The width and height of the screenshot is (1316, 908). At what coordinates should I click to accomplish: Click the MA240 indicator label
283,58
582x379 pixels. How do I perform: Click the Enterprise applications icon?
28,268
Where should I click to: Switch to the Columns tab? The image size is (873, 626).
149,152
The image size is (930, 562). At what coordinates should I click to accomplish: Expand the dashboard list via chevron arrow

--

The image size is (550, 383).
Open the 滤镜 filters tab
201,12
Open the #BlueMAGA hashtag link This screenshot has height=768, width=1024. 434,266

(YOUR TASK) Starting at the line with "Open the 滤镜 filters tab" and ending at the line with "Open the #BlueMAGA", print each line of the listing above exactly, with no other lines.

(EXERCISE OUTPUT)
Open the 滤镜 filters tab
201,12
Open the #BlueMAGA hashtag link This screenshot has height=768, width=1024. 434,266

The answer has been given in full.